It is not a sandbox. A plugin that is allowed to run arbitrary shell commands can still do arbitrary shell-command things. fs-safe protects against boundary-crossing bugs in filesystem code.
Writing inside a plugin workspace should work. Traversal and absolute-path writes outside that workspace should fail. Plugin authors should not have to reimplement those checks.
Writing inside the plugin workspace succeeds. Traversal and absolute-path writes are refused as outside-workspace.
The next step is making these primitives the expected pattern for plugins on ClawHub too. Bypassing them is not automatically malicious, but it is security-relevant. Over time, that kind of choice should count against a plugin’s trust posture.
The safest filesystem call is still the one we do not make. That is the security motivation behind the in-flight SQLite runtime-state refactor. Sessions, transcripts, scheduler state, and plugin state belong in a typed database with clear ownership and transactions, not loose files. Moving runtime state into SQLite removes whole categories of filesystem access from the runtime path.
Network egress and Proxyline
Agentic systems make SSRF harder than it is in a normal web service. In a normal service, user-controlled URLs are often the exception. In an agent runtime, user-controlled or model-influenced URLs are normal product behavior. “Fetch this URL because someone, or something, asked for it” is normal work.

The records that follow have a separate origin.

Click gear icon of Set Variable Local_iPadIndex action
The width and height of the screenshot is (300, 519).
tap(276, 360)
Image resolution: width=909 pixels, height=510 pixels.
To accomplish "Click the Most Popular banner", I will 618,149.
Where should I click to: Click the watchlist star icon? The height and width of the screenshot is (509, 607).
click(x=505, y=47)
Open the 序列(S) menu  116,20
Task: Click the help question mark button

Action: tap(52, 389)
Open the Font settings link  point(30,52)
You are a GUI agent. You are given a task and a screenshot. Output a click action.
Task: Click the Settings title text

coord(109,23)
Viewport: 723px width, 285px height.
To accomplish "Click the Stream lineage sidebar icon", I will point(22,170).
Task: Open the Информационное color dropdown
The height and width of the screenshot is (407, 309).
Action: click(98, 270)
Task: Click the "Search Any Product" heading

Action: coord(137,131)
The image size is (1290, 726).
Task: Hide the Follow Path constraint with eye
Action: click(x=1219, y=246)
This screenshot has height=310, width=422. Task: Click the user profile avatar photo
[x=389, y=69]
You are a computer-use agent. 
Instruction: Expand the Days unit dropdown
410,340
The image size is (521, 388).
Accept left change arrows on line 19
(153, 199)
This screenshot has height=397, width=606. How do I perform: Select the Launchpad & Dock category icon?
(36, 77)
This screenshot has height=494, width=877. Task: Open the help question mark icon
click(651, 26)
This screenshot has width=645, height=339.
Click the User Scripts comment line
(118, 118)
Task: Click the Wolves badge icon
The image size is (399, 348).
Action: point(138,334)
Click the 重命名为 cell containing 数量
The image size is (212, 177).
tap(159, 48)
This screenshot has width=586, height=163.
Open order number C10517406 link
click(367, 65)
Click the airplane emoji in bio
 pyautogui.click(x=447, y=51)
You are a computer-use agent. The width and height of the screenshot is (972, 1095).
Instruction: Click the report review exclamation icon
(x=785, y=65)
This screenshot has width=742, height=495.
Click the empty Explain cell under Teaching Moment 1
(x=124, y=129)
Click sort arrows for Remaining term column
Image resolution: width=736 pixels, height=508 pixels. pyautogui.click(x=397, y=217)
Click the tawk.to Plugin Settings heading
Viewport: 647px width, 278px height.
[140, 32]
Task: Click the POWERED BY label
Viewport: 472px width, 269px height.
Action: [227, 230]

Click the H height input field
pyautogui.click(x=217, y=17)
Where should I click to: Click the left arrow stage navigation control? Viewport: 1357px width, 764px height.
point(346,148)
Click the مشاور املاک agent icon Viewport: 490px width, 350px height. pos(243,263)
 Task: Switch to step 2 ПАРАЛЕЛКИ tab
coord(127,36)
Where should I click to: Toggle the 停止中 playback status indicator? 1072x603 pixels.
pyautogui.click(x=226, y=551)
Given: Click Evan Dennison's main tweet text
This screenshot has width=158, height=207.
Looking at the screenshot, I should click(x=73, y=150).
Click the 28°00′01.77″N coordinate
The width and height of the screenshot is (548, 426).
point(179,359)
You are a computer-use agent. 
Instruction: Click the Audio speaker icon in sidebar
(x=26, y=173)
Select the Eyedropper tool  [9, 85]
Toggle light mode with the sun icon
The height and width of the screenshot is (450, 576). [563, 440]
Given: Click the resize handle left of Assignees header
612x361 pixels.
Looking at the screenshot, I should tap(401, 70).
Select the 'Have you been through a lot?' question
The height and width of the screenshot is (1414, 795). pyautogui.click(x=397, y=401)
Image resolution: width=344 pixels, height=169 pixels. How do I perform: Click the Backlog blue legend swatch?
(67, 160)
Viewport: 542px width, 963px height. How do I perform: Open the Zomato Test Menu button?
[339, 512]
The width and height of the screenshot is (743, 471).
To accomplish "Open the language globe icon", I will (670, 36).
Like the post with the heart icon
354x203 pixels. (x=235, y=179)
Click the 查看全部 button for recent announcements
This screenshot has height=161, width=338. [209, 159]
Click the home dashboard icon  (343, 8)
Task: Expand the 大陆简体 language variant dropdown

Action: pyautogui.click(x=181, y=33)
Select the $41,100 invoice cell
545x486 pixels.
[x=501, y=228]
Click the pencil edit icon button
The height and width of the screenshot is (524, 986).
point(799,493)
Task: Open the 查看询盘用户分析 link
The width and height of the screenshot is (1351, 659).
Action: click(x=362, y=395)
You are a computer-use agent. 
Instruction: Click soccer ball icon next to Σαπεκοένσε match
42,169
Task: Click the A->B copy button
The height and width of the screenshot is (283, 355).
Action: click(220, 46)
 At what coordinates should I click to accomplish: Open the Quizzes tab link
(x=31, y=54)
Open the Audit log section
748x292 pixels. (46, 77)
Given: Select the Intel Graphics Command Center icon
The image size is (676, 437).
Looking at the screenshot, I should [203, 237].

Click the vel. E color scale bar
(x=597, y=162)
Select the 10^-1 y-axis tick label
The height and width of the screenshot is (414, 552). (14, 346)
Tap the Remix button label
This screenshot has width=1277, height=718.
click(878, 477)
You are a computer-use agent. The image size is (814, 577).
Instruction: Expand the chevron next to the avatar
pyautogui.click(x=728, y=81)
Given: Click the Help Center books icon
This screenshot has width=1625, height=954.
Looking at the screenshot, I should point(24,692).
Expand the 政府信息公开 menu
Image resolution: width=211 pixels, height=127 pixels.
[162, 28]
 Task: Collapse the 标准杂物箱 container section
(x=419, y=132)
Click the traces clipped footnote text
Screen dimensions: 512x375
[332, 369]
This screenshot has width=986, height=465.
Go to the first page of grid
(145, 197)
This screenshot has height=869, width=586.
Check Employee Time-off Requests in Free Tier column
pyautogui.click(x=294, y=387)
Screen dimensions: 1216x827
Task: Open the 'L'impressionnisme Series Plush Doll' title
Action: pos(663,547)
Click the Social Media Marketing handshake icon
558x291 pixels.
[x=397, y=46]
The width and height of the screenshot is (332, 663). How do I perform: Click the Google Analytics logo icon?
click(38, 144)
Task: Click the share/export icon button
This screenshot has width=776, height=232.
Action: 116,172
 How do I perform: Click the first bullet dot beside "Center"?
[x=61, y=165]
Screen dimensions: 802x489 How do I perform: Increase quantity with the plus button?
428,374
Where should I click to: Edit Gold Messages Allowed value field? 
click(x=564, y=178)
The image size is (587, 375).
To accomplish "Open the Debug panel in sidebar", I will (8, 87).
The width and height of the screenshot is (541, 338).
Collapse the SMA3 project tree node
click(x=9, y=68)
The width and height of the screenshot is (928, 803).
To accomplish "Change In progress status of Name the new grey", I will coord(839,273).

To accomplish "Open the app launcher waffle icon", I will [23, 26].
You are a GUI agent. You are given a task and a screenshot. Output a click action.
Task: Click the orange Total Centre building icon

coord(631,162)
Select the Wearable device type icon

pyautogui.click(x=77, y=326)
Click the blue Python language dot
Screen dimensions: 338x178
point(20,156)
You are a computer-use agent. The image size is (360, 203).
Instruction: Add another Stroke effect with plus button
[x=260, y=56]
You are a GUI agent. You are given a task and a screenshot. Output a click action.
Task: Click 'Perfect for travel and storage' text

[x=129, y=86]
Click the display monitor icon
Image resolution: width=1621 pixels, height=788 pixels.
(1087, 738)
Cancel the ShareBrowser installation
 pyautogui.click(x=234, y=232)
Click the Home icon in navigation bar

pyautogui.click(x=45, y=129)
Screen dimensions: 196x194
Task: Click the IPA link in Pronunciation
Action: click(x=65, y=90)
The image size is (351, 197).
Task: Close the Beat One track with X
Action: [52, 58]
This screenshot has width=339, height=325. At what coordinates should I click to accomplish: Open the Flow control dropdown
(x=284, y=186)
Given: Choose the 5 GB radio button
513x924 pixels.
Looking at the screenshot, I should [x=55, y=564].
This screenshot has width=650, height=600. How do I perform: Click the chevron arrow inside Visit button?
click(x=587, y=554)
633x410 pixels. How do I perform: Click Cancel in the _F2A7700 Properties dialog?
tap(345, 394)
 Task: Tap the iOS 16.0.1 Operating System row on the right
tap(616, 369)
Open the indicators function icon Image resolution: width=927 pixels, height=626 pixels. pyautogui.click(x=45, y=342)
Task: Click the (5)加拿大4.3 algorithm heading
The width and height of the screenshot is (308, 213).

We started with the obvious approach: validate the URL before fetching it. That is not enough. Validation resolves DNS, the fetch resolves DNS again, and the answer can change between the two. A host that pointed at a public IP during validation can point at a metadata endpoint by the time the request leaves.
The fix has to move closer to egress.
Proxyline is our Node-process routing layer for that. It installs process-global routing for Node networking surfaces and sends traffic through the proxy you configured. The configured proxy is where the connect-time policy should live: block metadata addresses, private ranges, loopback canaries, and whatever else your environment needs blocked.
Proxyline routes. The proxy enforces.
It also gives operators observability. If you already run a managed proxy, you can route OpenClaw through it and watch destinations, rates, and blocked attempts from infrastructure you already trust.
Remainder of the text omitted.